Tedesco entra nel merito delle scelte di formazione e non nasconde più di un dubbio.

“Sono quelli belli per un allenatore, chi sta dietro scalpita e mi sta mettendo in difficoltà. Kanoute e Bacchin è un ballottaggio che mi porto fino all’ultimo, merito del secondo che si sacrifica e ha qualità e margini di miglioramento. Può anche essere la partita di Kanoute. La classe e il colpo, la giocata la può far vincere e da lui ci aspettiamo questo, deve darci qualcosa in più rispetto a quanto fatto finora. In mezzo al campo ho imbarazzo della scelta, mi dispiace per Tumbarello che era in un momento importante. Giocatore straordinario che aveva alzato il suo livello. Dell’Orco è rientrato, sono contento, ho tutti a disposizione, le scelte saranno in funzione alle mie sensazioni e all’avversario”.

Tra Kanoute e Bacchin può essere anche una questione di interpretazione della partita: il secondo dà qualcosa in più quando entra. E poi c’è sempre da considerare Matos, alla prima convocazione dell’era Tedesco.

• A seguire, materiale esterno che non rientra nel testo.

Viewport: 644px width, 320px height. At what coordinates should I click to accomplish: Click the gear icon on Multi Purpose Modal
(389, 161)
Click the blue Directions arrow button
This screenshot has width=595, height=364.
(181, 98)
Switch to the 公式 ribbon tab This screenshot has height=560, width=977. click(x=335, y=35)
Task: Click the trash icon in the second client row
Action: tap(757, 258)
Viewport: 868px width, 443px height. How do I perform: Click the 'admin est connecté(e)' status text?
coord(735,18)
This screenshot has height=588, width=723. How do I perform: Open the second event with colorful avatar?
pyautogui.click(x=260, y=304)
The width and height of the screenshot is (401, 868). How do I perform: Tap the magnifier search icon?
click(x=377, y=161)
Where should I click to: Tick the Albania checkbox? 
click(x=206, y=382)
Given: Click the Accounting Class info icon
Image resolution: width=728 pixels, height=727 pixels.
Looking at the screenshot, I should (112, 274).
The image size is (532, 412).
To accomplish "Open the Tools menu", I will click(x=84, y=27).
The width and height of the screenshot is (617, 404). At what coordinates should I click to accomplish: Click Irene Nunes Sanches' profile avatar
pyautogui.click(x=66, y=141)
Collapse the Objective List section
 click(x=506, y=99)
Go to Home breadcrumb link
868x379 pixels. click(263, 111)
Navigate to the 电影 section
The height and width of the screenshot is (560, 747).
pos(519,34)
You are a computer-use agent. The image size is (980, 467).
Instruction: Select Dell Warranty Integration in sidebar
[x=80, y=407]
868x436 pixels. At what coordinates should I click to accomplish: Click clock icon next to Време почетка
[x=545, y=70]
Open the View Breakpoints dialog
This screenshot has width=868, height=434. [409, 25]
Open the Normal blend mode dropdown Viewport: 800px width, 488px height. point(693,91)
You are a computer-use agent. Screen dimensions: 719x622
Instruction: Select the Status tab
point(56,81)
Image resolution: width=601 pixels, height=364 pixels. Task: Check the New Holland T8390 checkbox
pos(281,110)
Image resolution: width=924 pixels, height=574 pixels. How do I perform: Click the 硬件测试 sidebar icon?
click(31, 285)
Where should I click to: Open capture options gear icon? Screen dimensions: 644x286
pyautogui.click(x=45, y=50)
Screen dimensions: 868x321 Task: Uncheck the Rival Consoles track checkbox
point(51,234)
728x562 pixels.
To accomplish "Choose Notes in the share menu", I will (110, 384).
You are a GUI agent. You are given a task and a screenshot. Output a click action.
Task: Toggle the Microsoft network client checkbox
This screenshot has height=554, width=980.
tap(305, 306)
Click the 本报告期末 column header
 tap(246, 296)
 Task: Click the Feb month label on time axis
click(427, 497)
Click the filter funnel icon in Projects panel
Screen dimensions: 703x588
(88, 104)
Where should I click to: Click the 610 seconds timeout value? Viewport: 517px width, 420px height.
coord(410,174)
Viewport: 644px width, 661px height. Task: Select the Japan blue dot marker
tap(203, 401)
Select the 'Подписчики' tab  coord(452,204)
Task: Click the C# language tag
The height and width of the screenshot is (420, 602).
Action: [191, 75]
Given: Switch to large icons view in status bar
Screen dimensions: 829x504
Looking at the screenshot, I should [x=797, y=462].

“Su Bacchin e Kanoute la valutazione è giusta, ma io devo tenere in considerazione anche gli aspetti fisici e mentali. Matos è forte, ha una grande predisposizione al lavoro, come tutti in un gruppo eccezionale che non si risparmia. Ha intrapreso anche lui questa strada, si è allenato bene e ha grandi qualità, per come stiamo giocando credo possa fare il trequartista, anche la seconda punta ma il trequartista benissimo”.